Reality

Accept, Adapt, Learn, And Let Others Complain

“I am trying to have a right attitude for my first curling game this coming week,” I told Ed yesterday. He told me that the only frame of mind needed for curling is that you must win your game. I said maybe this would be the year I’ll have a winning attitude, but I have found that the opposing curling teams also always want to win. There is the need to face the challenge of great shots by the other side. The pressure is always on to adapt and learn to make even better-placed rocks than theirs. Being better than your competition isn’t a sure thing. Most of all, I must not complain about slow or fast ice. For an old guy like me, there are a lot of things to keep straight to have the right attitude in curling.

Ed asked me, “Have you heard how popular curling has become?” Before I could say I hadn’t heard, Ed said, “It is sweeping the nation?” Then he was able to get one more lame joke in before I could ask for mercy. Ed asked me, “What did one curling stone say to the other?” He answered again before me, “I won’t take you for granite.” Ed admitted his curling jokes have been around forever, but he felt I needed to hear them.
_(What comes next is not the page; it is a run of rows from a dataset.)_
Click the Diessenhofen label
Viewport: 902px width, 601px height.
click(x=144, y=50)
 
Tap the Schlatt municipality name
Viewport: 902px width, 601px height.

Ed told me that my opposing curling teams would not devote themselves to making me happy. Curling and other sports are not meant to be easy wins. Life also comes with lots of wins and losses. It is easy to brag about the triumphs and complain about the defeats, but neither boasting nor grumbling is wise. Life keeps calling us to accept our circumstances and, adapt to them, and learn from them. Our wins in life aren’t totally about us, for others and hidden circumstances also contributed our wins.

Curling is about endurance through great shots and the ones that are the opposite. It is about the joy of playing rather than being a spectator. It is about teammates at their best and their worst. A team wins or loses as one. The strongest teams are about mutual encouragement and acceptance among themselves. Good teams take time to develop. The strongest curling teams can crumble without a continual willingness to accept each other, adapt to each others’ strengths and flaws, and learn from their competition.

Jesus gathered a team of disciples to him on earth. Jesus himself was one with His Father in heaven, sent to win salvation for all sinners on earth. Jesus was not seeking recognition for himself. He was a servant to his Father and would bring God’s victory through suffering opposition, and death. His disciples would be His witnesses that He was and is God’s Son who won forgiveness and righteousness for all sinners.

His disciples needed to be Jesus’ witnesses, by being branches of Jesus the true vine. If they remained as branches of Jesus, they would bear much fruit. If they were not a branch of Jesus, they couldn’t bear any fruit. Together with Christ, and His Father in heaven, we bear fruit as branches on Christ’s team. It is similar, to curling where it takes the whole team to win the game.